And so continues the search for the new head coach of the Cleveland Browns… Mystery Date style.  Who’s going to be behind the door at the end?

Over the past few days info has started coming out regarding the newest candidates for the Browns head coaching vacancy.  The two newest dream boats in the running are St. Louis Rams offensive coordinator Pat Shurmur and Atlanta Falcons offensive coordinator Mike Mularkey.  Judging by the resume’s of these two coaches and the other candidates who have been named, it is fairly obvious that the next coach of the Cleveland Browns will have an offensive pedigree.  This is a welcome change.  The Browns offense has been abysmal for what seems like forever now.  This may be due in part to hiring 3 head coaches in a row who’s previous job experience all focused on the defensive side of the ball, Butch Davis, Romeo Crennel, and Eric Mangini.  Bringing in an offensive mind could be just what the doctor ordered for this team.

Pat Shurmur arrived in Cleveland last night and briefly met with the team.  He is slated to meet with the Browns today about the position.  I fully expect the center of these conversations with Mike Holmgren and Tom Heckert to focus on Shurmur’s offensive philosophy and how exactly he would plan on molding Colt McCoy into a high caliber NFL quarterback.  He should be aided by the fact that he spent this past season helping develop rookie QB Sam Bradford.  Bradford’s rookie season is widely considered to have been a success.  He avoided injury, put up solid rookie numbers, and helped guide the Rams to a 7-9 record and within 1 win of a playoff appearance a year after going 1-15.  Granted this was accomplished in the putrid NFC West, but the future looks bright for Bradford.  The downside for Shurmur, however, is the Rams offense wasn’t exactly a juggernaut and he only has two years of experience as an offensive coordinator.  Does that really qualify him as a legit coaching candidate?  I’m not sure.  Apparently Mike Holmgren thinks so and in Holmgren we trust, right?
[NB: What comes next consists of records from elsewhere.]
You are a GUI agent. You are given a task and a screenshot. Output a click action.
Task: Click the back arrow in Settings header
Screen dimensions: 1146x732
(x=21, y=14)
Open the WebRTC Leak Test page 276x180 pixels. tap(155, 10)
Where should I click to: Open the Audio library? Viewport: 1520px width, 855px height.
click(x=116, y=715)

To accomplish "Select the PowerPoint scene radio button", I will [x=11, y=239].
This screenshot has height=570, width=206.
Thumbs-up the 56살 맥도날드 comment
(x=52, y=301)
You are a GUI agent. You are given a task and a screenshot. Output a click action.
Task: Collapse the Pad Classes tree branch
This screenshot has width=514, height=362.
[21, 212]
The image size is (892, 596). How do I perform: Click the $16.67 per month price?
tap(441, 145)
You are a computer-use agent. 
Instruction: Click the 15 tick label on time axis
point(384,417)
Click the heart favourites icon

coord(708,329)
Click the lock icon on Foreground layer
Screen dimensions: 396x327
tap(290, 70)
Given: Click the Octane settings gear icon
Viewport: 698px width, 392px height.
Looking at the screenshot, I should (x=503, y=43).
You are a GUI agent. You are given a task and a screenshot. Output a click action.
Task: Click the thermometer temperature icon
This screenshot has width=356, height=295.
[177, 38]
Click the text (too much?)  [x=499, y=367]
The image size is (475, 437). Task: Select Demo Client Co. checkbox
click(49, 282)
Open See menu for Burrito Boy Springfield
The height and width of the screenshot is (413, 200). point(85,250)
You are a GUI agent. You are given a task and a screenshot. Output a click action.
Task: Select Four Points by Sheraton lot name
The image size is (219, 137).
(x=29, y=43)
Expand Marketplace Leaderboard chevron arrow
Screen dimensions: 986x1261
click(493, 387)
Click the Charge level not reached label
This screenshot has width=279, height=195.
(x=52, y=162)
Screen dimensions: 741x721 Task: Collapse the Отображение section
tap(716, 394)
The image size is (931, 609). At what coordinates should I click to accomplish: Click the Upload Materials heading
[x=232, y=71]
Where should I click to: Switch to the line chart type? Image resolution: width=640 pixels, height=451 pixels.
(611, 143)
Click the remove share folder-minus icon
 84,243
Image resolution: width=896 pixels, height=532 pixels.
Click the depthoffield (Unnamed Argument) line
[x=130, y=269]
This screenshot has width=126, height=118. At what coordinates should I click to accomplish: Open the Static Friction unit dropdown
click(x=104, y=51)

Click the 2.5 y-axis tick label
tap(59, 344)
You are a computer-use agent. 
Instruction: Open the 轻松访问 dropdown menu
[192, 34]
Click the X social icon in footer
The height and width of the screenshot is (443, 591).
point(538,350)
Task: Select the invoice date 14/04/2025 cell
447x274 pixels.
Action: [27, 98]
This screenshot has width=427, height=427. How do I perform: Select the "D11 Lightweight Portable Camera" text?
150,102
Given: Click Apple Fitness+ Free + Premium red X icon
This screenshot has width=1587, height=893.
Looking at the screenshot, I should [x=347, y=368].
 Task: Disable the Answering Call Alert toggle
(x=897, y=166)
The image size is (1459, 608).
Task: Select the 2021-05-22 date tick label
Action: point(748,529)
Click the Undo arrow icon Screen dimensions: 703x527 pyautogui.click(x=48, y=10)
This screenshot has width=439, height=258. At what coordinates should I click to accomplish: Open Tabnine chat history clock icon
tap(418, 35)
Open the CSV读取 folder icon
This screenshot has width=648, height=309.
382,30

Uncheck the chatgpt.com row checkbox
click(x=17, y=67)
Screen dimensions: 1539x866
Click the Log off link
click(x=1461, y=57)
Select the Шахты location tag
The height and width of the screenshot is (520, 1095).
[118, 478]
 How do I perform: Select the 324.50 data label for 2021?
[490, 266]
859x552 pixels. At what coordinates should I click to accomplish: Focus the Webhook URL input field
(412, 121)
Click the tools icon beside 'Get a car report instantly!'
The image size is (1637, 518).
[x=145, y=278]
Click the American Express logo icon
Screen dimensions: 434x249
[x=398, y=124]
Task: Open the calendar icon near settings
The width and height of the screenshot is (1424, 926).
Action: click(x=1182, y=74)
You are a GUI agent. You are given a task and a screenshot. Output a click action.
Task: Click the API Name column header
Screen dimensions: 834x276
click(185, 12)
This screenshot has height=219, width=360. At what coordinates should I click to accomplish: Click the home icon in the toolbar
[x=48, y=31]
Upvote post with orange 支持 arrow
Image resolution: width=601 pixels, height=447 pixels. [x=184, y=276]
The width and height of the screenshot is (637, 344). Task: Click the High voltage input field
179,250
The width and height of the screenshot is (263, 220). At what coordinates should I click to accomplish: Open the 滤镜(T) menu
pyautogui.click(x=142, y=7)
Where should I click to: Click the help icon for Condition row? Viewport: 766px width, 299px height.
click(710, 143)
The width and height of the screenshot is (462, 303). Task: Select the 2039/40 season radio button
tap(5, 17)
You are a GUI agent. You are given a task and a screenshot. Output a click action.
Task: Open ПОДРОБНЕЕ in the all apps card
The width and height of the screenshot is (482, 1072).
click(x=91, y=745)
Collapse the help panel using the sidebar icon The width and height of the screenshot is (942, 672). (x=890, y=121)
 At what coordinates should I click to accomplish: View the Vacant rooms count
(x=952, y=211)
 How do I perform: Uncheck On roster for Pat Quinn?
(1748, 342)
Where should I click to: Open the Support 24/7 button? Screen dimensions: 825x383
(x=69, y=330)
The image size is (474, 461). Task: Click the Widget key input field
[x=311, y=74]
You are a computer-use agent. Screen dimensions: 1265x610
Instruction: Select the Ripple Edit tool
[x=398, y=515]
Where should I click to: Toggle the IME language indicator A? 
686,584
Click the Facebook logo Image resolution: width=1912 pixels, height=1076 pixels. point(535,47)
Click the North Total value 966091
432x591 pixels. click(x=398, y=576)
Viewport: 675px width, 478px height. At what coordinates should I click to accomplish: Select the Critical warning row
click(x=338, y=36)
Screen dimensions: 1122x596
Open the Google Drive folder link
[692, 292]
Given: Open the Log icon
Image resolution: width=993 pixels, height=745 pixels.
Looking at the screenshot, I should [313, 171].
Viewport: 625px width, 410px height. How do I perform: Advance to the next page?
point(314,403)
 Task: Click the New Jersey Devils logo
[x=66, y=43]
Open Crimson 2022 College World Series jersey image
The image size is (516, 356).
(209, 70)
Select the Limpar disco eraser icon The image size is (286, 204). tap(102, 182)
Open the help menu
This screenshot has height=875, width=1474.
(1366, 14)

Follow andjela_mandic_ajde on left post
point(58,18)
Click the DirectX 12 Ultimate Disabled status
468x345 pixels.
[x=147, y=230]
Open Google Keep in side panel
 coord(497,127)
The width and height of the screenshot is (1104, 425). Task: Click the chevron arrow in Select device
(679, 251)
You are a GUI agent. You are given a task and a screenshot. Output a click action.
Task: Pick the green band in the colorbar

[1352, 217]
Mike Mularkey is another interesting candidate for the position.  Currently Mularkey serves as the offensive coordinator of the Atlanta Falcons, a position he has held since 2008.  Like Shurmur, Mularkey has spent the past few seasons helping shape and mold Falcons QB Matt Ryan.  To say that this molding has been a success is an understatement.  Ryan has emerged as one of the top quarterbacks in the NFL and this past season guided the Falcons to a 13-3 record and the #1 seed in the NFC.  In his time with the Falcons, Mularkey has consistently had one of the top offenses in football thanks to a plethora of weapons including the aforementioned Ryan, Michael Turner, Roddy White, and Tony Gonzalez.  Mularkey also served as the offensive coordinator of the Steelers from 2001 to 2003 and regularly burned the Browns through his utilization of Ben Roethlisberger, Hines Ward, and Antwan Randle El.

There are red flags surrounding Mularkey as well.  When he has weapons at his disposal his offenses are often ranked near the top of the NFL in terms of total offensive production.  The problem is that when he doesn’t have weapons, his offenses are atrocious.  In one unsuccessful season as offensive coordinator of the Miami Dolphins in 2006, Miami ranked 29th in the NFL and only averaged 16 points per game… ugh.  Another read flag is his only previous head coaching experience was with the Buffalo Bills in 2004 and 2005.  In those two seasons the Bills had records of 9-7 and 5-11.  He was also stuck with quarterbacks Kelly Holcomb and J.P. Lossman so the fact that he won that many games is rather remarkable.  It’s also important to note that Mularkey wasn’t fired as Bills coach, but instead resigned citing a disagreement in the direction of the organization which had recently hired a new management team.  Mulareky is expected to meet with the Browns on Saturday so stay tuned.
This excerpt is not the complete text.